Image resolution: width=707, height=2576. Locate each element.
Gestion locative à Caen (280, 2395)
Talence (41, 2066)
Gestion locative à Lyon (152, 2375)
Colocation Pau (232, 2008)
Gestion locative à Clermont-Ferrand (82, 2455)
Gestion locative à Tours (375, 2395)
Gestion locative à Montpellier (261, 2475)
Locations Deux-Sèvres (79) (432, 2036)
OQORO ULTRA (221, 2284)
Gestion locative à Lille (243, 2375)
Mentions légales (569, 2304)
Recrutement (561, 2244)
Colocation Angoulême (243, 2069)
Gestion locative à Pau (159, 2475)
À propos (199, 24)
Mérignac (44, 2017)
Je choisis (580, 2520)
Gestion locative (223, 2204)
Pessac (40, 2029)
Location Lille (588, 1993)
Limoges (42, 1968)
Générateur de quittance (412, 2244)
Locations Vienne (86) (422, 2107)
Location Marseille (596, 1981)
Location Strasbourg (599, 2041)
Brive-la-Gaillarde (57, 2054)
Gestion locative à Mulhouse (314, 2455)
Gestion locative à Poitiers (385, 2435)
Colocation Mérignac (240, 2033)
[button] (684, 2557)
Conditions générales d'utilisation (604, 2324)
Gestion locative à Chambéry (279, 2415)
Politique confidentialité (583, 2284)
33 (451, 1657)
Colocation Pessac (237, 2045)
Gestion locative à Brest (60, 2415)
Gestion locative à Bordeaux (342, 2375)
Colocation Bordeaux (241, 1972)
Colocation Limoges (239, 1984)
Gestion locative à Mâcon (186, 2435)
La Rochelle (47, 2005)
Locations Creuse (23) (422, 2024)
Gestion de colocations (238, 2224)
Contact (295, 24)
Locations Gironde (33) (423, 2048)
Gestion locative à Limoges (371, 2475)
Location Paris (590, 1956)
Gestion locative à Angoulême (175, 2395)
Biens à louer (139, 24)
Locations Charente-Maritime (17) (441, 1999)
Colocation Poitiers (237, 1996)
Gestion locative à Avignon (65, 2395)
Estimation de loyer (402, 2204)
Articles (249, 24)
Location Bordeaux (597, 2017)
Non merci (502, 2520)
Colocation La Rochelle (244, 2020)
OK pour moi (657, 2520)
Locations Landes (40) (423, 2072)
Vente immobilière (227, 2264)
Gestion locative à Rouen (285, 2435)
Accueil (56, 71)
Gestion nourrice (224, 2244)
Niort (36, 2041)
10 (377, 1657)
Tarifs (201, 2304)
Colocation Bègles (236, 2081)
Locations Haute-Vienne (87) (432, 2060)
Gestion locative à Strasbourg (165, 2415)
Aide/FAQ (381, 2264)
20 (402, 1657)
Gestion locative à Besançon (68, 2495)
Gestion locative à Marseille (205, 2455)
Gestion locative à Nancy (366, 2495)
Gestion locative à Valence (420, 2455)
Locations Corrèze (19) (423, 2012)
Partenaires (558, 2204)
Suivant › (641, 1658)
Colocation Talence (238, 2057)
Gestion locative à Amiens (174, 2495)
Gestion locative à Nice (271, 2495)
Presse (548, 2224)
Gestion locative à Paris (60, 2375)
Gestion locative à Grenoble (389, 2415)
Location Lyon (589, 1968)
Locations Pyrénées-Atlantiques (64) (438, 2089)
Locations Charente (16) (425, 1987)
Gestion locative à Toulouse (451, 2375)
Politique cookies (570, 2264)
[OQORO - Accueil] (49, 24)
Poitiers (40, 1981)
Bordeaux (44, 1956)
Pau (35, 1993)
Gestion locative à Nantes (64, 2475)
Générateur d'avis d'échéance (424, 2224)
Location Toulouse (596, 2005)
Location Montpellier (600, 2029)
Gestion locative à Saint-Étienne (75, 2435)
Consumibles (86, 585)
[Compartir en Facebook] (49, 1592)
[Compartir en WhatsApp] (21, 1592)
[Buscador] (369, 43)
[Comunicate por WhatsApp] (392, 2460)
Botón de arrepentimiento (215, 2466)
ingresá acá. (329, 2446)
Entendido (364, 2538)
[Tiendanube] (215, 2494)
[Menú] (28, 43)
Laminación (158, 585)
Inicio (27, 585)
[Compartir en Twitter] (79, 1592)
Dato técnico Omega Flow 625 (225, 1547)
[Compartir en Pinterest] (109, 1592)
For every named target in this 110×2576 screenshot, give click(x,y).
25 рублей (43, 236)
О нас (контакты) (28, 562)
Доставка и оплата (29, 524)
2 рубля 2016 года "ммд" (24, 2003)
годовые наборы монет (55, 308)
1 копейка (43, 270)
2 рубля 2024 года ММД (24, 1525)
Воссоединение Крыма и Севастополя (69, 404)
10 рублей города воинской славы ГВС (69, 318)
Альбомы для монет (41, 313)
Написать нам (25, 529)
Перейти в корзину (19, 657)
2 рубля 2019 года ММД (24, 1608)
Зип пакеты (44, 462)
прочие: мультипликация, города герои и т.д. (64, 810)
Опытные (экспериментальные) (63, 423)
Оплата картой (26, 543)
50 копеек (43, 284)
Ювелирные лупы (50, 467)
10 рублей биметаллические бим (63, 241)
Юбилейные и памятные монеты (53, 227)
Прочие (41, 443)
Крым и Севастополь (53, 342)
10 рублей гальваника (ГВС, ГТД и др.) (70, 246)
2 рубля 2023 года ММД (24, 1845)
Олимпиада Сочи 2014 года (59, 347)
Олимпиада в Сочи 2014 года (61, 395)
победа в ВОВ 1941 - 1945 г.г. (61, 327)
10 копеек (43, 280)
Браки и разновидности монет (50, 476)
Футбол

- [Your goal]: Exact copies of the lines from the one holding "Botón de arrepentimiento (215, 2466)" through the last line above, and only those, make up the answer.

- [Final answer]:
Botón de arrepentimiento (215, 2466)
ingresá acá. (329, 2446)
Entendido (364, 2538)
[Tiendanube] (215, 2494)
[Menú] (28, 43)
Laminación (158, 585)
Inicio (27, 585)
[Compartir en Twitter] (79, 1592)
Dato técnico Omega Flow 625 (225, 1547)
[Compartir en Pinterest] (109, 1592)
For every named target in this 110×2576 screenshot, give click(x,y).
25 рублей (43, 236)
О нас (контакты) (28, 562)
Доставка и оплата (29, 524)
2 рубля 2016 года "ммд" (24, 2003)
годовые наборы монет (55, 308)
1 копейка (43, 270)
2 рубля 2024 года ММД (24, 1525)
Воссоединение Крыма и Севастополя (69, 404)
10 рублей города воинской славы ГВС (69, 318)
Альбомы для монет (41, 313)
Написать нам (25, 529)
Перейти в корзину (19, 657)
2 рубля 2019 года ММД (24, 1608)
Зип пакеты (44, 462)
прочие: мультипликация, города герои и т.д. (64, 810)
Опытные (экспериментальные) (63, 423)
Оплата картой (26, 543)
50 копеек (43, 284)
Ювелирные лупы (50, 467)
10 рублей биметаллические бим (63, 241)
Юбилейные и памятные монеты (53, 227)
Прочие (41, 443)
Крым и Севастополь (53, 342)
10 рублей гальваника (ГВС, ГТД и др.) (70, 246)
2 рубля 2023 года ММД (24, 1845)
Олимпиада Сочи 2014 года (59, 347)
Олимпиада в Сочи 2014 года (61, 395)
победа в ВОВ 1941 - 1945 г.г. (61, 327)
10 копеек (43, 280)
Браки и разновидности монет (50, 476)
Футбол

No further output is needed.